*Exercise instructions*:
Translate this sentence from the passage on the alternative and distributed energy market into Spanish: "Investor interest in the sector is very high."

Specific conclusions include:
- Market conditions, e.g., high energy prices and reliability
concerns, are ripening the market opportunity.
- Market awareness is growing of the value proposition offered
by alternative and distributed energy technologies, slowly
translating into actual sales, and ultimately, the expectation
of profitability.
- The value proposition is being continuously improved even
while vendors work to improve operating margins. Focusing on
commercial and industrial customers and refocusing the offering
on fewer products, more R&D focused on that narrow offering,
resulting in lower costs but improved customer service, are key
reasons for this improvement.
- Investor interest in the sector is very high. Billions of
dollars of capital are expected to enter the market over the
next three to five years. Institutional investors are becoming
much more active. The alternative and distributed energy sector
has outperformed other sectors and benchmark indices in the
stock market, and even with increased volatility expected,
should continue to perform strongly.
- Resource portfolio standards, incentives and subsidies,
especially for renewable energy and alternative fuels, will be
increasing substantially, and therefore will have a major impact
on the development of the market as it evolves over the short
term.
- A unique opportunity exists to bolster the value proposition
through innovative rate design and tariff structures because
regulators, customers and utilities are aligned on the solutions
that provide the most value. Environmental regulations could
also bolster this opportunity.

[Stored data entries]

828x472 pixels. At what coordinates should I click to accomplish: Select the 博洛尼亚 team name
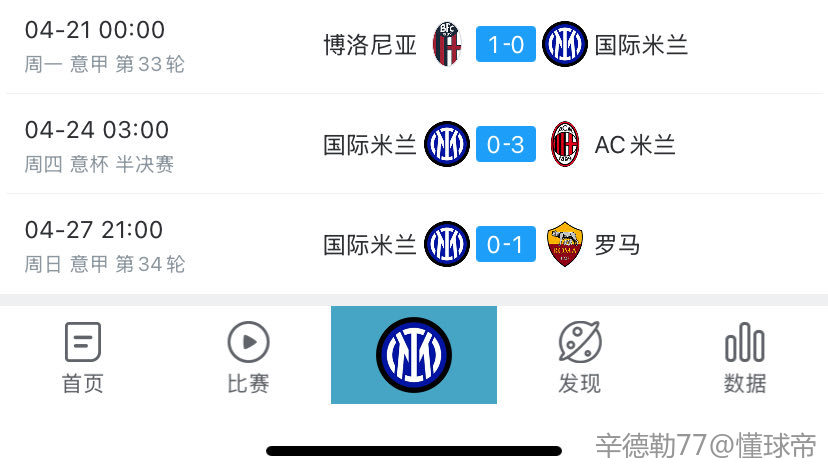point(370,44)
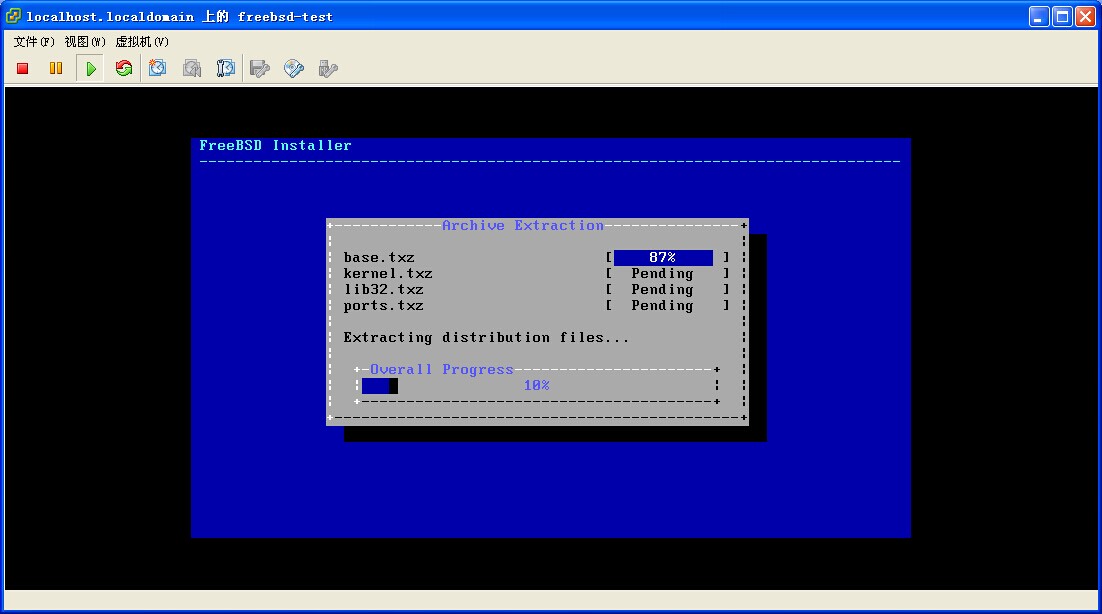Click the base.txz 87% progress bar
This screenshot has width=1102, height=614.
click(663, 258)
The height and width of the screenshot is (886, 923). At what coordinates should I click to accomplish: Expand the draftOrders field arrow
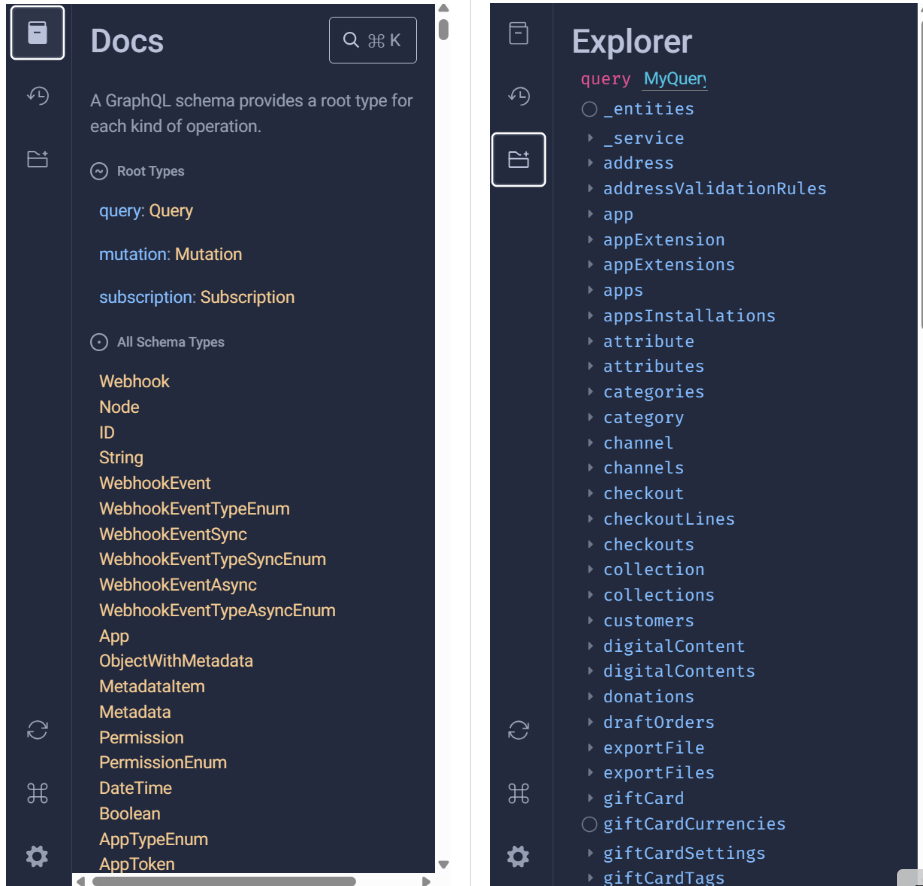point(591,722)
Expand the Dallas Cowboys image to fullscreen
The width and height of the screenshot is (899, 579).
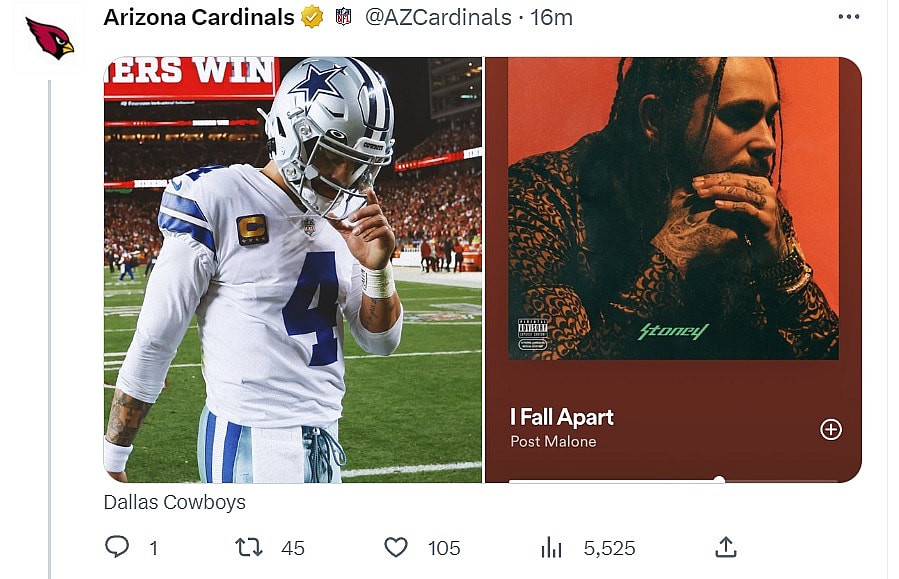pyautogui.click(x=290, y=270)
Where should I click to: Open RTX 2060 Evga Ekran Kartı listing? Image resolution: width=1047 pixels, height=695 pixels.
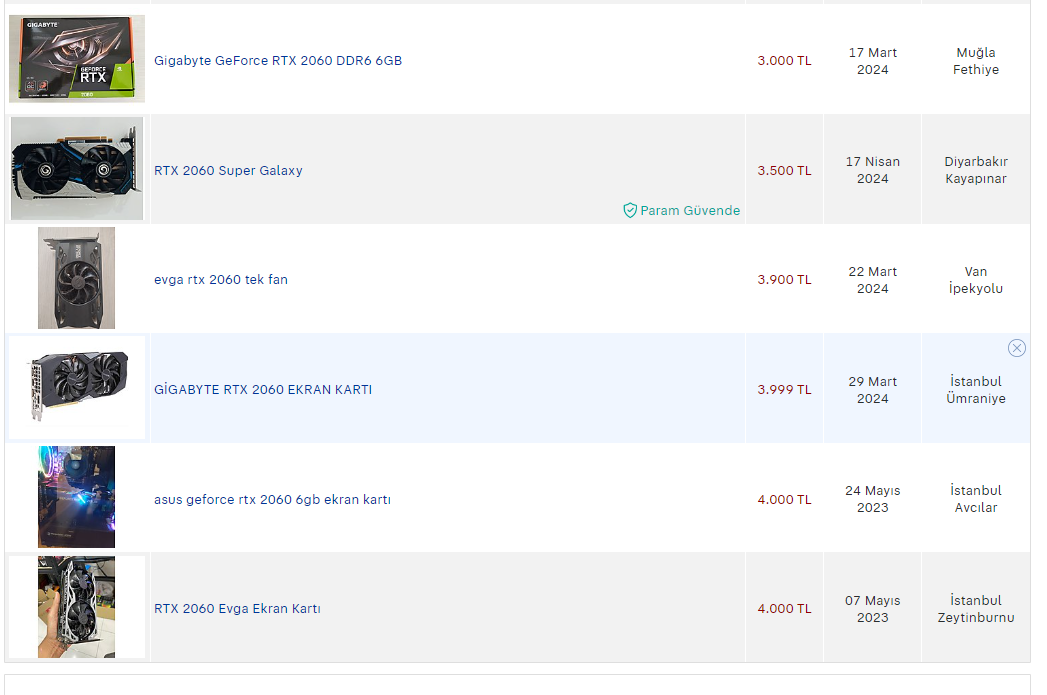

*Task result*:
El interés de los inversores en el sector es muy alto.